>> START Data rows
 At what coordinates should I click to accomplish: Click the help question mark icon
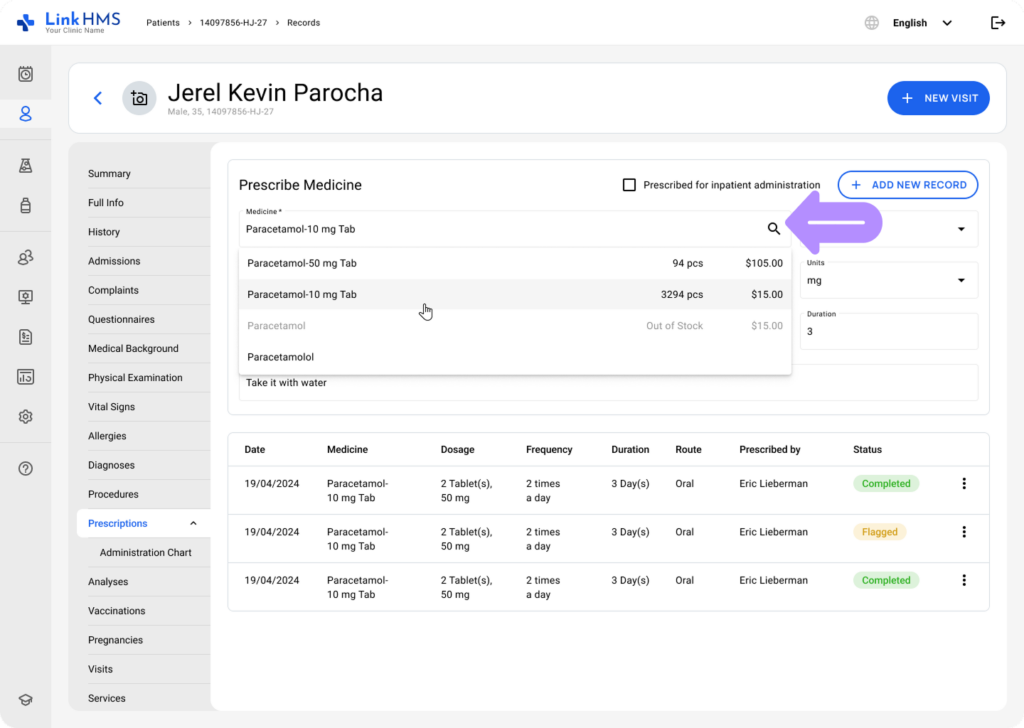point(25,467)
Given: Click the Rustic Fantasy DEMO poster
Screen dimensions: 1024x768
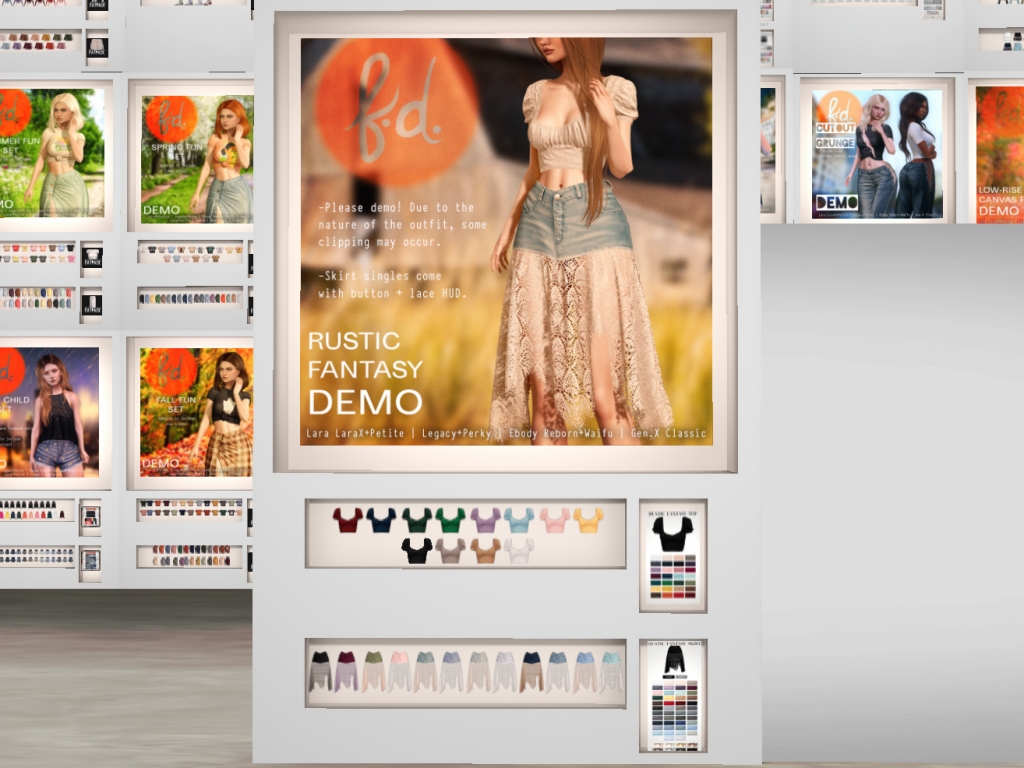Looking at the screenshot, I should pos(506,241).
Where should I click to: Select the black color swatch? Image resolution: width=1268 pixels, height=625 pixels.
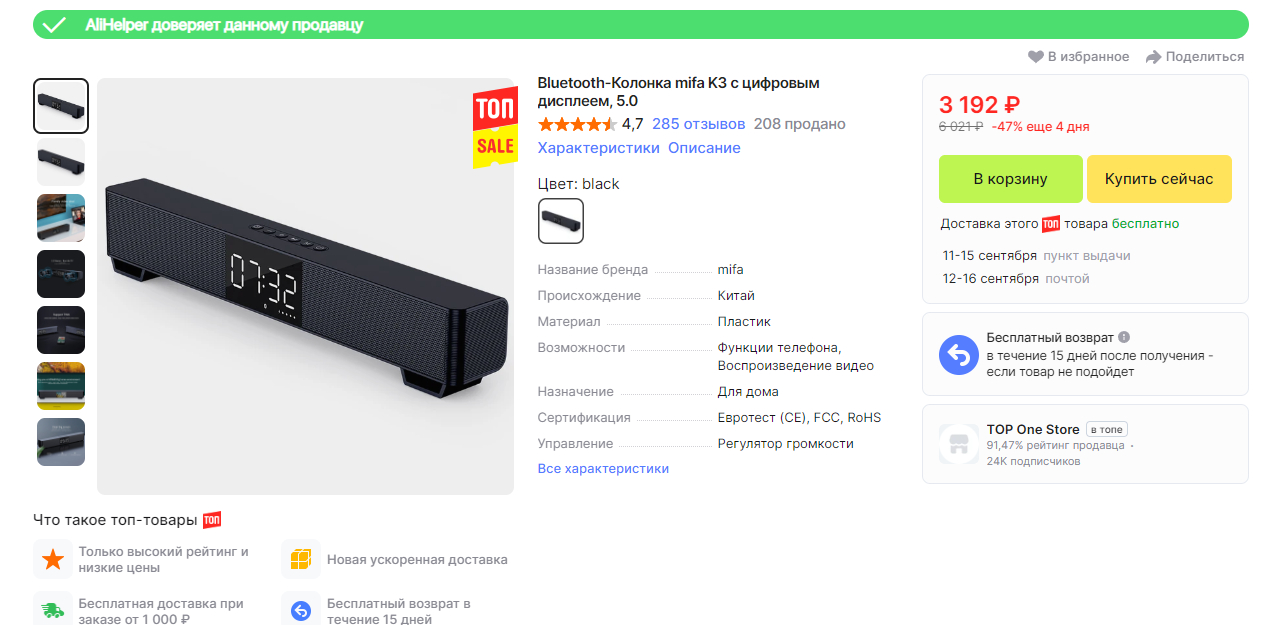pos(561,221)
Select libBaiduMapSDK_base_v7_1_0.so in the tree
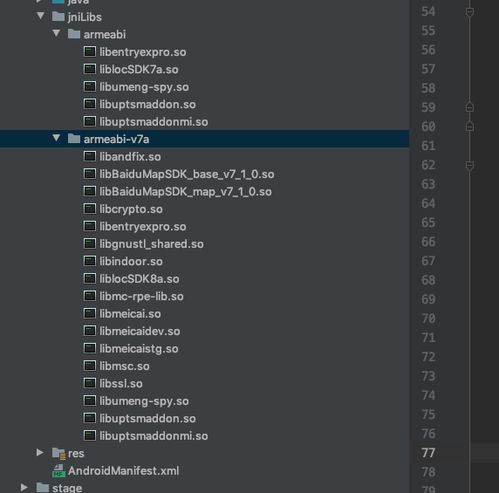The image size is (499, 493). coord(187,174)
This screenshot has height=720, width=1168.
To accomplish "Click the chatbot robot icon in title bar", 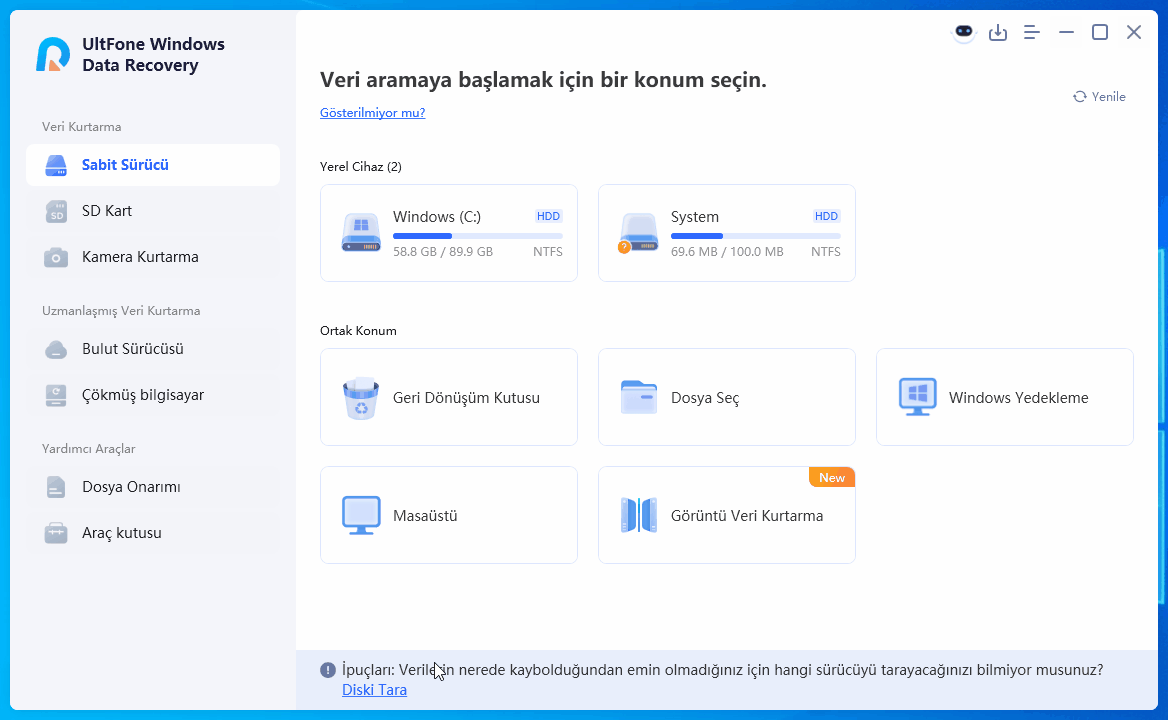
>> END Data rows
Objective>
Reproduce the records above word for word, leaving out the pictures.

Reply to the exercise>
 At what coordinates should I click to accomplish: Click the help question mark icon
point(25,467)
Given: Click the Rustic Fantasy DEMO poster
Screen dimensions: 1024x768
Looking at the screenshot, I should pos(506,241).
Where should I click to: Select the black color swatch? Image resolution: width=1268 pixels, height=625 pixels.
pos(561,221)
Select libBaiduMapSDK_base_v7_1_0.so in the tree
The image size is (499, 493). coord(187,174)
This screenshot has height=720, width=1168.
To accomplish "Click the chatbot robot icon in title bar", 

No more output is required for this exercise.